As explained here, why will Glasgow East be without an MP for over 10 weeks after its bye-election? It is now confirmed that the vote will take place on 24 July, following the issuing of the parliamentary writ (moved by Geoff Hoon as the Government Chief Whip) on 1st July and shown here from that day's Hansard -

"NEW WRIT
Ordered,

That the Speaker do issue his Warrant for the Clerk of the Crown to make out a new writ for the electing of a Member to serve in this present Parliament for the Borough Constituency of Glasgow, East in the room of David Marshall, who since his election for the said Borough Constituency has accepted the Office of Steward or Bailiff of Her Majesty’s Manor of Northstead in the County of York .—[Mr. Hoon.]"


As Parliament goes into recess on 22 July which is two days before the Bye-election, the newly elected member for Glasgow East will not then be able to officially be sworn in as MP (and will be restrained as acting as such) until Parliament finally re-assembles on 6th October. Did Geoff Hoon know this when discussing the technicalities of the situation with David Marshall in the run up to the latter's resignation?

The way round this is for Harriet Harmen to make a Business Statement delaying the start of the recess for a week or so. If this would prove to be unpopular amongst MPs, then the alternative is to recall Parliament soon for a short session. Yet acting in such a way for no serious political purpose (outside of the needs of Glasgow East) could upset the Speaker and disrupt the normal summer-time programme of cleaning and re-building directed at stopping the building from dropping to bits.

I was always one of those who argued that Parliament should not have lengthy recesses, as it means that all MPs are placed at a disadvantage in being unable to use Parliamentary Procedures for the pursuit of their constituents interests. The cleaning and re-building argument was always used against this argument.

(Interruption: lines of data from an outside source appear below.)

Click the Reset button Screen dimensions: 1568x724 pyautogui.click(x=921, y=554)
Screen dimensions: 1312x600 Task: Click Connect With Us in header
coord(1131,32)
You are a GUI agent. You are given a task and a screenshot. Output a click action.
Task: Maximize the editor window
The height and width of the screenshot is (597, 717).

Perhaps the East Glasgow Question will came to shadow the West Lothian Question and help sort this nonsense out. But I doubt whether Geoff Hoon had this mind when he moved the writ. If David Marshall's resignation and the issuing of the writ had taken place a week earlier, then this would have resolved matters as the Bye-election could have taken place on 17 July, five days before Parliament goes into recess. Given David's reasons for resigning, he can't be blamed for the situation. But a Chief Whip is supposed to know what a Chief Whip is supposed to know.

2 comments:

Plettan said...

I can't agree more, Harry. As someone who grew up in and ran all over Derbyshire, the writ for an election was precipitous. As an honestiore - born before 1940 - you understand the failure of the Saga/Baby Boom generation (1940-70). So self absorbed and so obsessed by materialism, they wouldn't make the same sacrifices their parent generation did for their benefit. They wouldn't pay the taxes for health and education. We've all suffered. Look at Glasgow East. I live in Somers Town, NW1. The 2 areas have a male life expectancy of 68. I have 3 sons. I'll be lucky to see three score years and ten, according to my consultant. I'm 57. What happened to the Labour Party, Harry? Or who happened to it?

Harry Barnes said...

Plett: Labour's position immediately after the Second World War rested upon the strength, influence and coherence of working class communities centred around basic industries such as Coal, Steel, Engineering and the Railways. Technological change undermined the strength of this tradition. With the loss of such a base traditional labourism went into decline electorally especially from 1979 to 1997. Unfortuneately, New Labourism was able to outmanouvre what then used to be called Labour's soft-left and thus isolated its hard-left. The New Labour ideology which took over was an attempt to encourage the growth of a free enterprise market system (now dominated by multi-national companies in a more globalised market), whilst for progressive social purposes using stealth taxes to draw down some of this wealth. But inevitably, this meant that the free market was also enabled to undermine the norms and values of the remaining public services -as in the NHS.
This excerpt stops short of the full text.